Ha un breve rizoma verticale che emette radici e stoloni, mediante i quali la pianta si propaga. Il fusto e alto fino ad un metro, percorso da solchi longitudinali, ramificato solo in alto; foglie basali a rosetta, picciuolate, quelle del fusto quasi sessili, tutte pennatosette; fiori a corimbo, ascellari e terminali, bianchi o rosei, ermafroditi, irregolari; calice di numerose foglioline; frutto un achenio.

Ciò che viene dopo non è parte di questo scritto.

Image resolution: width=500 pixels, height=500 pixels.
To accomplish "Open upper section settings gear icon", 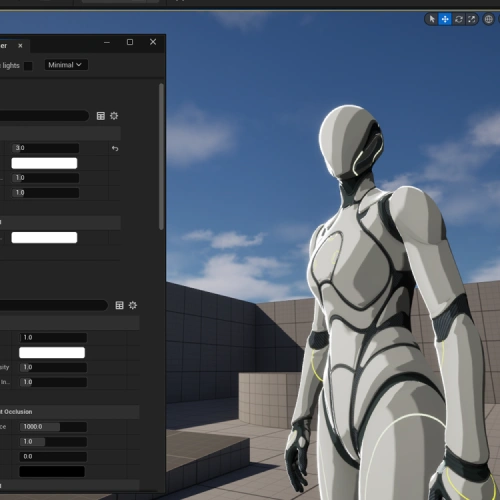I will 114,116.
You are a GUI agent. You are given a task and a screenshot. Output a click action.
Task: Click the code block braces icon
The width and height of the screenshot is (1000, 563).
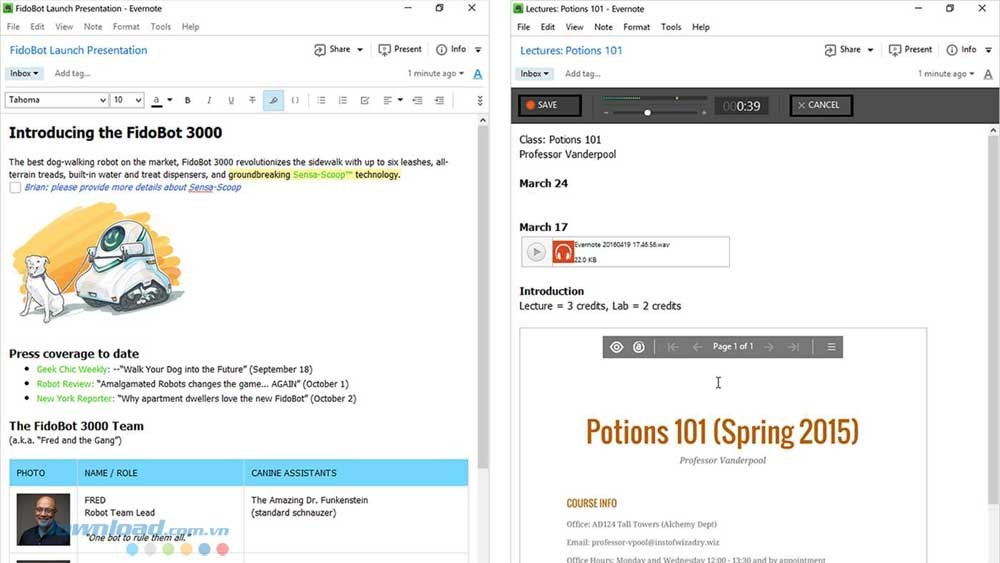coord(295,100)
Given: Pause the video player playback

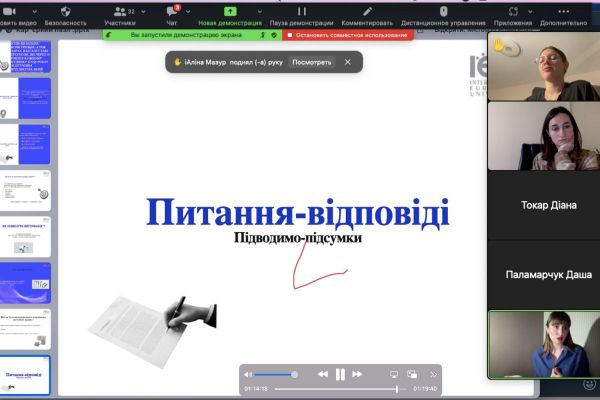Looking at the screenshot, I should (x=340, y=374).
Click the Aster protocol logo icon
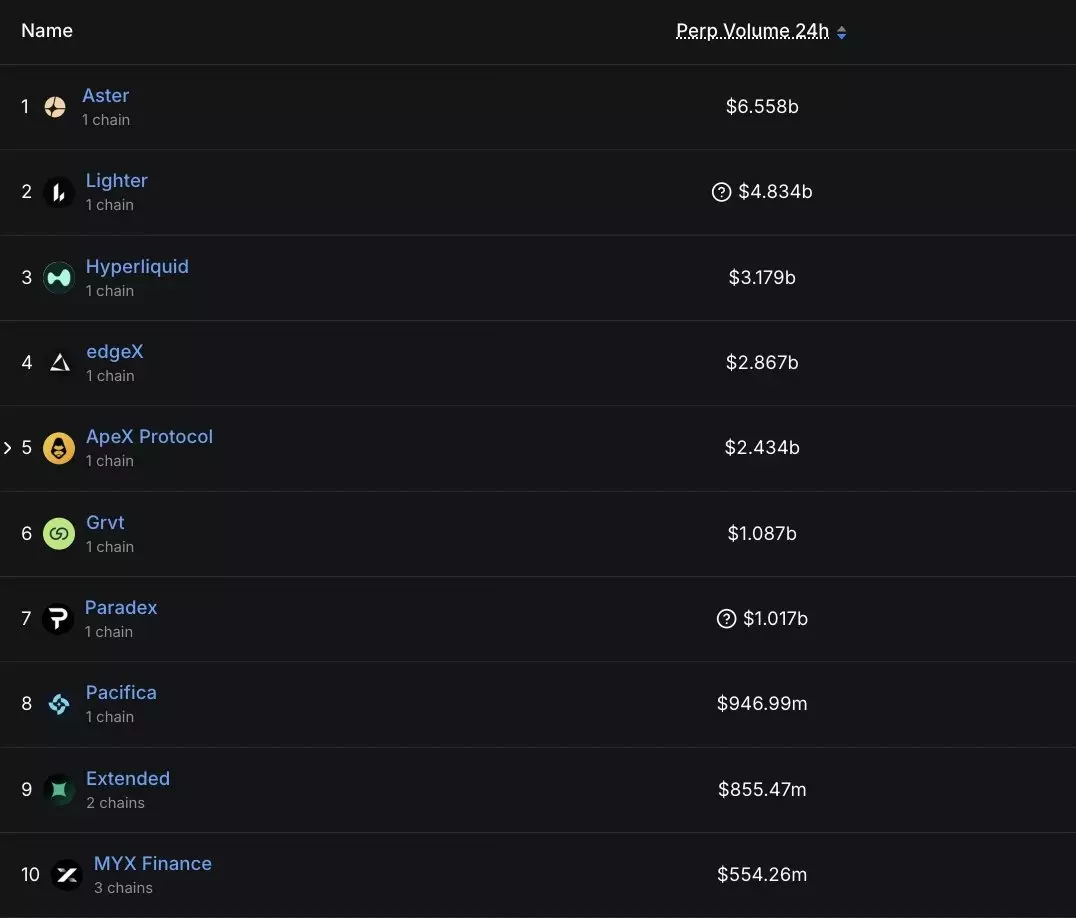1076x918 pixels. (x=55, y=107)
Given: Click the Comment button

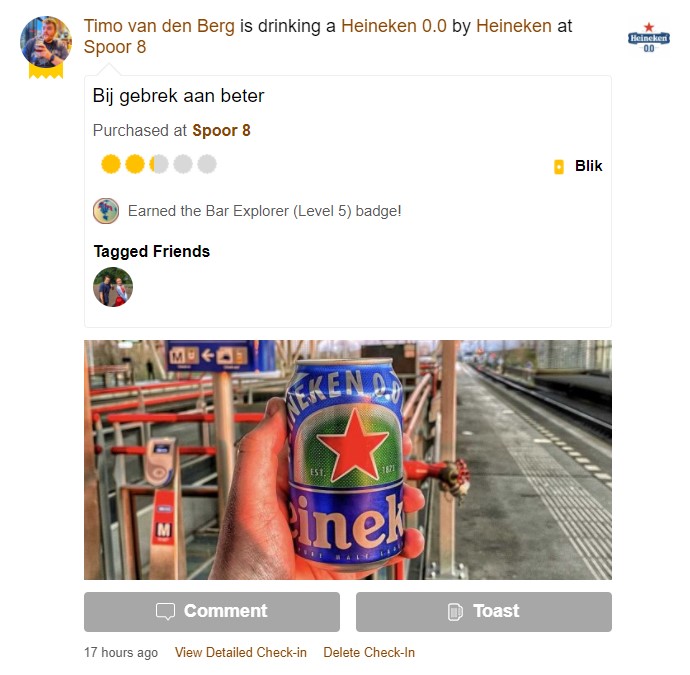Looking at the screenshot, I should click(212, 612).
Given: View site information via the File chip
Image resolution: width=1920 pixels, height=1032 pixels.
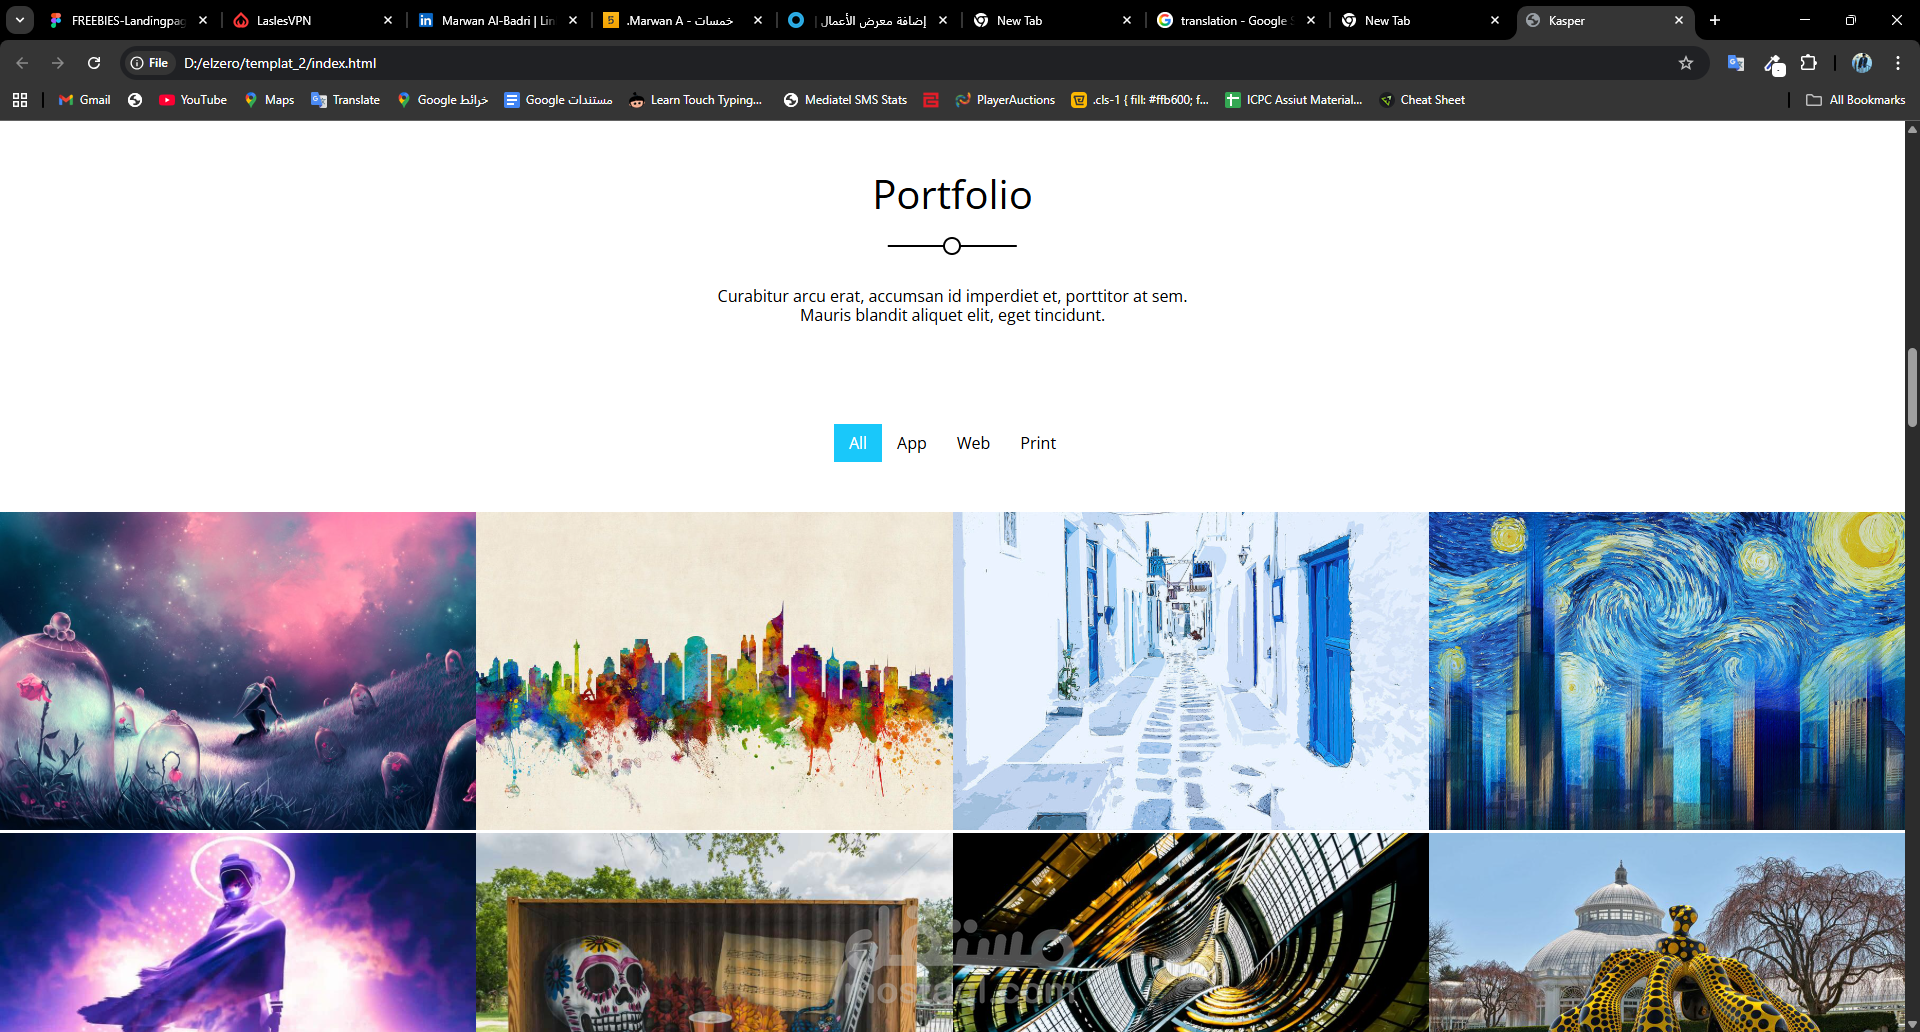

Si adoperano le radici ed il rizoma, raccolti in primavera od in settembre, da piante di due-tre anni, cresciute, preferibilmente, in terreni asciutti, lavati ed essiccati a mite temperatura, in ambienti ben arcati e conservati al riparo dalla luce e dall'umidità (contusi, in scatole metalliche); polvere (in vasi di vetro con tappo a smeriglio).
La radice acquista il caratteristico odore terebintaceo in seguito ad un processo enzimatico, dopo estratta dal suolo. Il sapore, inizialmente dolciastro, diventa amaro-aromatico.
Le proprietà terapeutiche della valeriana (sedative, antispasmodiche e leggermente narcotiche), sono poco durature perchè la droga viene eliminata rapidamente per via renale e cutanea. Il succo fresco, il più completo dei principi attivi, determina, inizialmente, eccitazione nervosa seguita da diminuzione dell'intensità della concentrazione cardiaca e abbassamento della pressione endovasale, azione che giustifica l'impiego nei casi di eccitabilità psichica e sensoriale.